*INSTRUCTIONS FOR THE TASK*
Somewhere below, one line contains "[search] (965, 21)" and a later line contains "bill (510, 680)". Output those two lines and everything between them exactly, and nothing else.

· · ·

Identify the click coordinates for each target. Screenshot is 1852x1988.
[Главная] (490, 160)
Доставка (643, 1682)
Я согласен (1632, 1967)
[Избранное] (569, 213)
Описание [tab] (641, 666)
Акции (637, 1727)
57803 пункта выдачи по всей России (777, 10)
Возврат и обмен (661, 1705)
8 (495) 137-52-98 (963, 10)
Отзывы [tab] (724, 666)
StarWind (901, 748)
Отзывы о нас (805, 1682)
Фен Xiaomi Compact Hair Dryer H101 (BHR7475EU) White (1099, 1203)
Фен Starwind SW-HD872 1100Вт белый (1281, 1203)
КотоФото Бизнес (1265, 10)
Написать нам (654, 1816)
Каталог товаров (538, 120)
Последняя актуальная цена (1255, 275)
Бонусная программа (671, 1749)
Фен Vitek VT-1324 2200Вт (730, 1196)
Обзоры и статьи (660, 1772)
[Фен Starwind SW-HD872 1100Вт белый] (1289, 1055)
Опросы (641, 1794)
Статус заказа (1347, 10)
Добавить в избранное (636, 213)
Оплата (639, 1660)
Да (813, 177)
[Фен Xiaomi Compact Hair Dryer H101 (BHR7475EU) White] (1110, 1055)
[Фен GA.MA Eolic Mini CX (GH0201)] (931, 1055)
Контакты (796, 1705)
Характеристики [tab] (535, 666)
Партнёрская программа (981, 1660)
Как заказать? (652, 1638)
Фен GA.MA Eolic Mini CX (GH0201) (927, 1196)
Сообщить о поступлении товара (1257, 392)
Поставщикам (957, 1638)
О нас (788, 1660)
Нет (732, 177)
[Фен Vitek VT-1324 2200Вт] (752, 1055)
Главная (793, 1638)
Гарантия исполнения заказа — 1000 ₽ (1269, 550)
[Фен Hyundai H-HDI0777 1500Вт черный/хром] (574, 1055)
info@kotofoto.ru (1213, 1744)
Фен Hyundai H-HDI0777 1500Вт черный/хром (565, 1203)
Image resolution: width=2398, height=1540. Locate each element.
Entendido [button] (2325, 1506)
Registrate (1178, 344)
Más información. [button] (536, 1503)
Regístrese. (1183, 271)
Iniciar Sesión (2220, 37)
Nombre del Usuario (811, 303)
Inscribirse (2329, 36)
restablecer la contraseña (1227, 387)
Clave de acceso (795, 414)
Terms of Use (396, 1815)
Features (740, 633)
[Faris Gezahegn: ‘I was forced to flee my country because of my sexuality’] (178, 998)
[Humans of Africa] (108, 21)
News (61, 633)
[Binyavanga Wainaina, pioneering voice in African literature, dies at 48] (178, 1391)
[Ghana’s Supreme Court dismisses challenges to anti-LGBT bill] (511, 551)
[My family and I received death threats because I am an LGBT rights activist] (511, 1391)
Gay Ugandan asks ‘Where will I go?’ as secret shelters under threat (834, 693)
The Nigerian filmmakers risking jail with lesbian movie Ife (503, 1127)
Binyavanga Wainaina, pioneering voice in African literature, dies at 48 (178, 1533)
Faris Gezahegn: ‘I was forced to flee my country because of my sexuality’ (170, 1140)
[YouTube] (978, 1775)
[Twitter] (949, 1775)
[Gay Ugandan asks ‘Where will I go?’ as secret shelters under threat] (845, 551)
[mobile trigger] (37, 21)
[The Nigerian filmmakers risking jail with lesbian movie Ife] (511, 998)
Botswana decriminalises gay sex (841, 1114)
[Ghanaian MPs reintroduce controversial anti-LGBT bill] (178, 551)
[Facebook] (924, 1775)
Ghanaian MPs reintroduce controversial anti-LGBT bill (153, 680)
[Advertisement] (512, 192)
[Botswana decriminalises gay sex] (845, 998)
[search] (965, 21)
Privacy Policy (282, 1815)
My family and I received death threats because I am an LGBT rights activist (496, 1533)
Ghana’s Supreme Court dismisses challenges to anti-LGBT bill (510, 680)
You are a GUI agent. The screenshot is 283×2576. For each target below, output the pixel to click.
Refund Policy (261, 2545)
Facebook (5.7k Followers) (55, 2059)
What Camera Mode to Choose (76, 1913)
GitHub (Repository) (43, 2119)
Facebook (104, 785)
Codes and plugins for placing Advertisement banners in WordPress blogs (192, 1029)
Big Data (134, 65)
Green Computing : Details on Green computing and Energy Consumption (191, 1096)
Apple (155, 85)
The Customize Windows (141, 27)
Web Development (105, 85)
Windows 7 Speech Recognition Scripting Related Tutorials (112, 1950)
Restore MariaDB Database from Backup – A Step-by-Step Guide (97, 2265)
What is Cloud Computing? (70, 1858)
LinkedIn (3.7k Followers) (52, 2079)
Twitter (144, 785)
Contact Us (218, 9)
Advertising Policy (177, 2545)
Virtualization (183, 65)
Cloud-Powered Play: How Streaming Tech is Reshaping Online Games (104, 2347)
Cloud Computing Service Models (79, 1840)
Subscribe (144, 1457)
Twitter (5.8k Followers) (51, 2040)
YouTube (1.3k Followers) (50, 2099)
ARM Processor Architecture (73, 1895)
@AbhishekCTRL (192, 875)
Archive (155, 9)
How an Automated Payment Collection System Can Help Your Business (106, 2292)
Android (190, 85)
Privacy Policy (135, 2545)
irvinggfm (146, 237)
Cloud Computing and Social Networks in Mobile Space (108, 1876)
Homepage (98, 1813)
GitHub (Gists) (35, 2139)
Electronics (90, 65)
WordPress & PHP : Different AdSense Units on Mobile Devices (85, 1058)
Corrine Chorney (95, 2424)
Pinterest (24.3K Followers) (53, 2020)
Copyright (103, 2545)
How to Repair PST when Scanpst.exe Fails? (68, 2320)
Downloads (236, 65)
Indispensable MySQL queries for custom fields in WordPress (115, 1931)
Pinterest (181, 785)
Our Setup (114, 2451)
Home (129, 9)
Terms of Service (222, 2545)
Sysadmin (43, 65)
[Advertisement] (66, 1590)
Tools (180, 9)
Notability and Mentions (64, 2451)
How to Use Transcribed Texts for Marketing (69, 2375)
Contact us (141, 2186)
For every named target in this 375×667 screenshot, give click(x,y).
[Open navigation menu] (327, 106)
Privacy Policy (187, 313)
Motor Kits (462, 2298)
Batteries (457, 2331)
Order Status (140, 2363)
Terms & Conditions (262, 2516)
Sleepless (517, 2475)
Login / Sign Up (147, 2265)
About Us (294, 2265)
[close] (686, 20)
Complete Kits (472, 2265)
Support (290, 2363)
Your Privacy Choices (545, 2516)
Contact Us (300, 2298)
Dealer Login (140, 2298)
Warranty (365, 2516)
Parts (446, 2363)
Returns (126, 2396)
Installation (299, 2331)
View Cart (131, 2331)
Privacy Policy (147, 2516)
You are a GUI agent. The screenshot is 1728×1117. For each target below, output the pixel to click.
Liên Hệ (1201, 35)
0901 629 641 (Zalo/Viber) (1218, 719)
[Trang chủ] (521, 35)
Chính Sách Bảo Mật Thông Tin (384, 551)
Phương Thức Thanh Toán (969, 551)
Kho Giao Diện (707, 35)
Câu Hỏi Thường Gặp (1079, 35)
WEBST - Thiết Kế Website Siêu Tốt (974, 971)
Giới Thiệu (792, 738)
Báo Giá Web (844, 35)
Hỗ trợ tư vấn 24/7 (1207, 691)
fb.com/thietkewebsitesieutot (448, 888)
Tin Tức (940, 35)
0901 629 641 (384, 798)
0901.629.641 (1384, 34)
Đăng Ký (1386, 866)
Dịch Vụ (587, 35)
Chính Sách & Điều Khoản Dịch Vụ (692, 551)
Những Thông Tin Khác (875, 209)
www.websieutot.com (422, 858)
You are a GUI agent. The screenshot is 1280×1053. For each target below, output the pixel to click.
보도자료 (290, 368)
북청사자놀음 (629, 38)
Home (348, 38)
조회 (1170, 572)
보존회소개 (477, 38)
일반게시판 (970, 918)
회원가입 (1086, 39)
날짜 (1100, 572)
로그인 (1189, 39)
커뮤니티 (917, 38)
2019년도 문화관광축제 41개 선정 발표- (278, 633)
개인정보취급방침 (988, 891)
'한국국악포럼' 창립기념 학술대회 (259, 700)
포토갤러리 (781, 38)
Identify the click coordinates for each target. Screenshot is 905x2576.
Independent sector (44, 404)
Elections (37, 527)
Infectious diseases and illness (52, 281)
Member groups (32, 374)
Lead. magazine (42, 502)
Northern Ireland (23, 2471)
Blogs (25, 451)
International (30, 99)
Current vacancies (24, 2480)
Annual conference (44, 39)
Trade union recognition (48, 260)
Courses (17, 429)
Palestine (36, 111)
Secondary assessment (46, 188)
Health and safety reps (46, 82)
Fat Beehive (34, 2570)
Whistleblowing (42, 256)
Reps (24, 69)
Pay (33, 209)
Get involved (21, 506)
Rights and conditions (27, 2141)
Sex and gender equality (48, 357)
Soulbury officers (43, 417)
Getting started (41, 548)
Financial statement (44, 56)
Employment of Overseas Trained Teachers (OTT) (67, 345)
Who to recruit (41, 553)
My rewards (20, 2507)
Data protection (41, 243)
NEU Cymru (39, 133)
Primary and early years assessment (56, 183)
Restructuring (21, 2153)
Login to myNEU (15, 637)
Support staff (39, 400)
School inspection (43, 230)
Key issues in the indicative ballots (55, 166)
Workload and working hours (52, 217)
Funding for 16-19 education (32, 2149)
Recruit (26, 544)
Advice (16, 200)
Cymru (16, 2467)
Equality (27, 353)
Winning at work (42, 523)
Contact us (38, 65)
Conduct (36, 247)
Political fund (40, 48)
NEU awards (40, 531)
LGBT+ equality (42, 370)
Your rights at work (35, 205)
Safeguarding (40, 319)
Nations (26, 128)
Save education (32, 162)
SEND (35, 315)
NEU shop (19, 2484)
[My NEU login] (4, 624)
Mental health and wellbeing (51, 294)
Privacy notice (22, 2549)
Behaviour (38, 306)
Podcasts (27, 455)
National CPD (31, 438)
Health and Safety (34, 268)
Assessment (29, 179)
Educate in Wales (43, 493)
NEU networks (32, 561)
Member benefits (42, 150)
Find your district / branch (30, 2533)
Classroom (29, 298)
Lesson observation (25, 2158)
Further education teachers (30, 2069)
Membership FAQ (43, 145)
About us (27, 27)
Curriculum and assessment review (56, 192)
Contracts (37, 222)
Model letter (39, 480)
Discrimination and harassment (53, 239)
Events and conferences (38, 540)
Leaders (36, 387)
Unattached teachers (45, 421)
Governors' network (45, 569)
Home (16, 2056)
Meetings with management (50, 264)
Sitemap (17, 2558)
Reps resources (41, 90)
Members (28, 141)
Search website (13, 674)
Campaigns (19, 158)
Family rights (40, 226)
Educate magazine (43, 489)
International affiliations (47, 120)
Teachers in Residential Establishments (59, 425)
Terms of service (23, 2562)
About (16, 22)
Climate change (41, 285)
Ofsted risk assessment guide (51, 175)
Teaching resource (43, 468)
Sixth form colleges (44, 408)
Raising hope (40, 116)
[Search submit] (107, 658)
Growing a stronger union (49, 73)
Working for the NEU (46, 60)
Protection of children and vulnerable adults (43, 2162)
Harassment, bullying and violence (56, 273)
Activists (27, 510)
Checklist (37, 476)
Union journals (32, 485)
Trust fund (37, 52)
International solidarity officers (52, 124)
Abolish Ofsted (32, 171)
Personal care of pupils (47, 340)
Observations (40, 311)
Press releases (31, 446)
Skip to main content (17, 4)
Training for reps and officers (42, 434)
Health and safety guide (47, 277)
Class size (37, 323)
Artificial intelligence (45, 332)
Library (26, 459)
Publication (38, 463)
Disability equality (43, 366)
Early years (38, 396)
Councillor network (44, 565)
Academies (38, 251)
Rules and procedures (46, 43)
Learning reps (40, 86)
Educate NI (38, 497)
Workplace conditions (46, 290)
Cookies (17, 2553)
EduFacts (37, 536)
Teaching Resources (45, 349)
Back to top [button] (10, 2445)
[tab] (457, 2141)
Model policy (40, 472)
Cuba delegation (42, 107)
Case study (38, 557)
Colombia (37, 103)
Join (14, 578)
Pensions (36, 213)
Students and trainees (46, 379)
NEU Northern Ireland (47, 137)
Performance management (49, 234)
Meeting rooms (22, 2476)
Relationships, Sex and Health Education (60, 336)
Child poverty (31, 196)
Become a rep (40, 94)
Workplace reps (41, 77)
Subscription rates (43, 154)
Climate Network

· · ·

*TASK RESULT*
[search] (965, 21)
Privacy Policy (282, 1815)
My family and I received death threats because I am an LGBT rights activist (496, 1533)
Ghana’s Supreme Court dismisses challenges to anti-LGBT bill (510, 680)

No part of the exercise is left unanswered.